_Required task_.
Reproduce every one of the records below word for word, keeping each line unchanged.

════════════════════

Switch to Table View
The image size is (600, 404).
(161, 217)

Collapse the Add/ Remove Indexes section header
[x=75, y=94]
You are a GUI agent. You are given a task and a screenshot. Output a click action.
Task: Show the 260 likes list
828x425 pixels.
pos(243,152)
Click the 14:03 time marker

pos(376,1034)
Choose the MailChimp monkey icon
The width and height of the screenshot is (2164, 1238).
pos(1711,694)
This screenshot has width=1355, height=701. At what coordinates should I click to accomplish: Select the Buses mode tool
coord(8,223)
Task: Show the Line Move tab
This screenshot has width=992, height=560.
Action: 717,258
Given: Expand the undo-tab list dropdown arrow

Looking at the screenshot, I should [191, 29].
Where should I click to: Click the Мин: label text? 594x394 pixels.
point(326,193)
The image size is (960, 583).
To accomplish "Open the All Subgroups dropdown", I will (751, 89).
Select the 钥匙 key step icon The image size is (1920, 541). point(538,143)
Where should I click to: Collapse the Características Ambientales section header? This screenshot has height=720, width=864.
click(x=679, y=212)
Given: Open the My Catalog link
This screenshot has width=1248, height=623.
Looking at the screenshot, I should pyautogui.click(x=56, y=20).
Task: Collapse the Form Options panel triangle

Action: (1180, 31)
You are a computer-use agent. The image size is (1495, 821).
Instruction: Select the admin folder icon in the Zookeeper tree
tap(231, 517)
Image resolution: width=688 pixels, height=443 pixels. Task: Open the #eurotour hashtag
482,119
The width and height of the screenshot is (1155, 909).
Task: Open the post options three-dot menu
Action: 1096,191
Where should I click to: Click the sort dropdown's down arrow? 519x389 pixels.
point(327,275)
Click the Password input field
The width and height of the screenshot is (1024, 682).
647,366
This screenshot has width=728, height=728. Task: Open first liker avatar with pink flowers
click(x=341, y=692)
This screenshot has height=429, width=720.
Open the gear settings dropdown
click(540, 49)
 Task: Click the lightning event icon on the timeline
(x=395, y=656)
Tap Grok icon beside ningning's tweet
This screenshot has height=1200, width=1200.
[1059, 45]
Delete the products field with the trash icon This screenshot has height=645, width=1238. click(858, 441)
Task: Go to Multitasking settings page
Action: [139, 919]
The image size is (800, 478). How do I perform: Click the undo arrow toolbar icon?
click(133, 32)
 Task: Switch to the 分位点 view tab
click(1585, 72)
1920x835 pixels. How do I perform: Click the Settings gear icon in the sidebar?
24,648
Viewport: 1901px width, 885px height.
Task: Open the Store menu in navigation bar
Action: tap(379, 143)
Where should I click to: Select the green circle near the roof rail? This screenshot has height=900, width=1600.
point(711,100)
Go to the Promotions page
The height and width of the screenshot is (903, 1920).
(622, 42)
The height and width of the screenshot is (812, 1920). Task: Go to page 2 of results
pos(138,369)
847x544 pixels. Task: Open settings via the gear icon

════════════════════

_Solved exercise_.
Switch to Table View
The image size is (600, 404).
(161, 217)

Collapse the Add/ Remove Indexes section header
[x=75, y=94]
You are a GUI agent. You are given a task and a screenshot. Output a click action.
Task: Show the 260 likes list
828x425 pixels.
pos(243,152)
Click the 14:03 time marker

pos(376,1034)
Choose the MailChimp monkey icon
The width and height of the screenshot is (2164, 1238).
pos(1711,694)
This screenshot has width=1355, height=701. At what coordinates should I click to accomplish: Select the Buses mode tool
coord(8,223)
Task: Show the Line Move tab
This screenshot has width=992, height=560.
Action: 717,258
Given: Expand the undo-tab list dropdown arrow

Looking at the screenshot, I should [191, 29].
Where should I click to: Click the Мин: label text? 594x394 pixels.
point(326,193)
The image size is (960, 583).
To accomplish "Open the All Subgroups dropdown", I will (751, 89).
Select the 钥匙 key step icon The image size is (1920, 541). point(538,143)
Where should I click to: Collapse the Características Ambientales section header? This screenshot has height=720, width=864.
click(x=679, y=212)
Given: Open the My Catalog link
This screenshot has width=1248, height=623.
Looking at the screenshot, I should pyautogui.click(x=56, y=20).
Task: Collapse the Form Options panel triangle

Action: (1180, 31)
You are a computer-use agent. The image size is (1495, 821).
Instruction: Select the admin folder icon in the Zookeeper tree
tap(231, 517)
Image resolution: width=688 pixels, height=443 pixels. Task: Open the #eurotour hashtag
482,119
The width and height of the screenshot is (1155, 909).
Task: Open the post options three-dot menu
Action: 1096,191
Where should I click to: Click the sort dropdown's down arrow? 519x389 pixels.
point(327,275)
Click the Password input field
The width and height of the screenshot is (1024, 682).
647,366
This screenshot has width=728, height=728. Task: Open first liker avatar with pink flowers
click(x=341, y=692)
This screenshot has height=429, width=720.
Open the gear settings dropdown
click(540, 49)
 Task: Click the lightning event icon on the timeline
(x=395, y=656)
Tap Grok icon beside ningning's tweet
This screenshot has height=1200, width=1200.
[1059, 45]
Delete the products field with the trash icon This screenshot has height=645, width=1238. click(858, 441)
Task: Go to Multitasking settings page
Action: [139, 919]
The image size is (800, 478). How do I perform: Click the undo arrow toolbar icon?
click(133, 32)
 Task: Switch to the 分位点 view tab
click(1585, 72)
1920x835 pixels. How do I perform: Click the Settings gear icon in the sidebar?
24,648
Viewport: 1901px width, 885px height.
Task: Open the Store menu in navigation bar
Action: tap(379, 143)
Where should I click to: Select the green circle near the roof rail? This screenshot has height=900, width=1600.
point(711,100)
Go to the Promotions page
The height and width of the screenshot is (903, 1920).
(622, 42)
The height and width of the screenshot is (812, 1920). Task: Go to page 2 of results
pos(138,369)
847x544 pixels. Task: Open settings via the gear icon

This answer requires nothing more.